My WIP minus my WIP

If you’re not familiar, Garfield Minus Garfield is one of the better things on the internet—an exploration of what Garfield comic strips are when the character of Garfield is removed. Hilarity abounds. I was thinking about it earlier, and I wanted to make a blog post—a short one—about what my WIP (retired code name: Overdue Hug; new code name: Roving Pack of Queer Teens) would be like if it weren’t a manuscript. What’s left when you take the book out of the story. Here’s what I came up with:

I’ll be awful sometimes

Weak unto my knees

But I’ll learn to get by

On little victories

from “Little Victories” by Matt Nathanson


He let this fear sit with him, burrow into his bones, fester in his heart. It was a myth that bodies replaced their cells every seven years—stomach linings did so every few days, the skin took four weeks, the skeleton renewed every decade. Eventually almost all of them did—cell by cell you became a different person every day, every moment, every decision and indecision, never exactly the same as you were before.

But the brain didn’t change. Neurons in the cerebral cortex stayed the same, like the cells in the eyes. Chester saw fear, knew fear, from the moment he was born, torn from darkness and comfort and quiet into light and noise and color. He was afraid with the same brain he’d always had, the same eyes. The feeling had carved out a home in him.

Maybe fear was so much a part of him it couldn’t scare him anymore.

—from Roving Pack of Queer Teens

Art is not what I create. What I create is chaos.

from “Colors” (stripped) by Halsey


Brennan arched a brow, and Chester half-convinced himself that his heart revved for totally unrelated reasons—low blood sugar and a lack of vitamin D and politicians’ alarming refusal to address global warming. Everything in the universe other than blunt-force Brennan. He waved with his fingers, impersonating a functional human being who had definitely not Facebook-stalked him.

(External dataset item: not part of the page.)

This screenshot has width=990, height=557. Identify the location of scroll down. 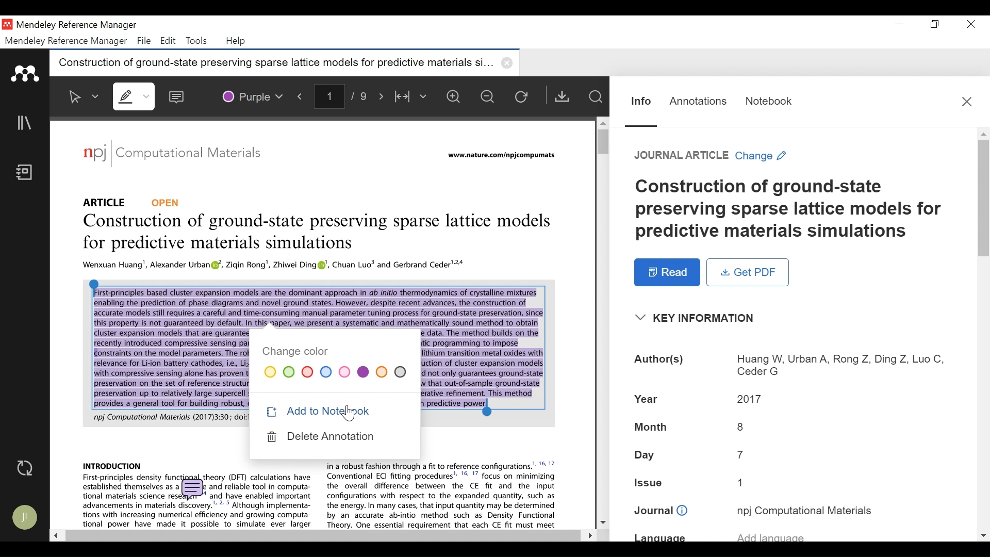
(983, 535).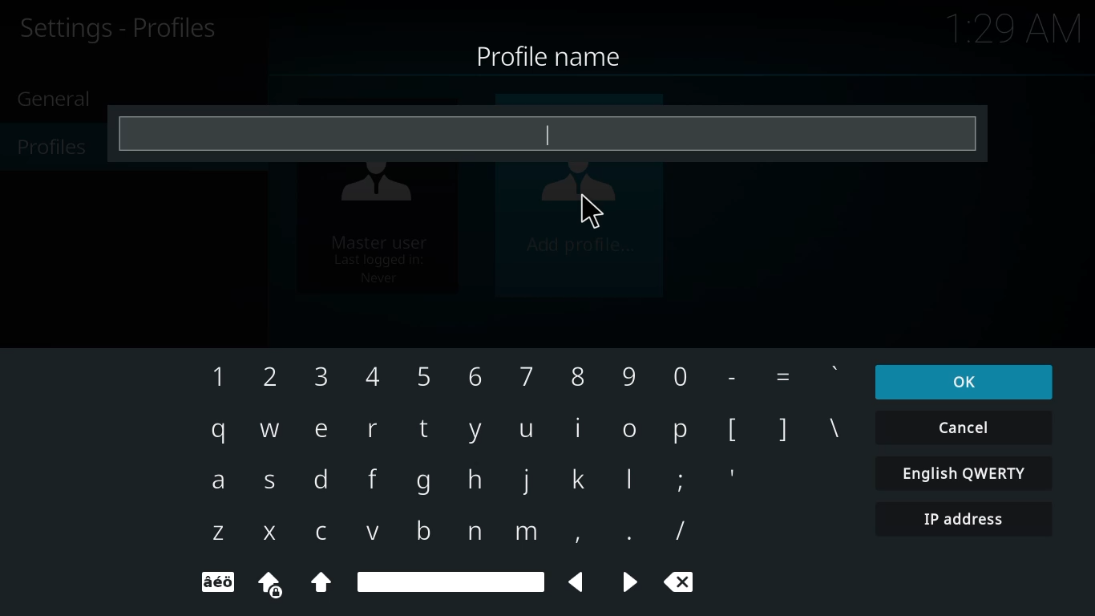 This screenshot has width=1095, height=616. I want to click on x, so click(270, 534).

—from Roving Pack of Queer Teens

You taught me what a life is for

To see that ordinary isn’t

from “Light Me Up” by Ingrid Michaelson


People were “an obstacle,” as his school therapist, Ms. Leland, would’ve put it. Ms. Leland thought of life in terms of a relay race—full of hurdles and hoops to jump through, but ultimately rewarding. A test of both patience and perseverance where honesty came without a cost and love was free.

Chester thought of life as an ocean he’d fallen in the middle of. He could swim and swim and search for land and swim and stumble and swim and fill his lungs to bursting, but he’d never find a place to rest.

Rest was for people whose blood flowed because that was its job—but Chester’s heart pumped because he asked it to, beat after beat.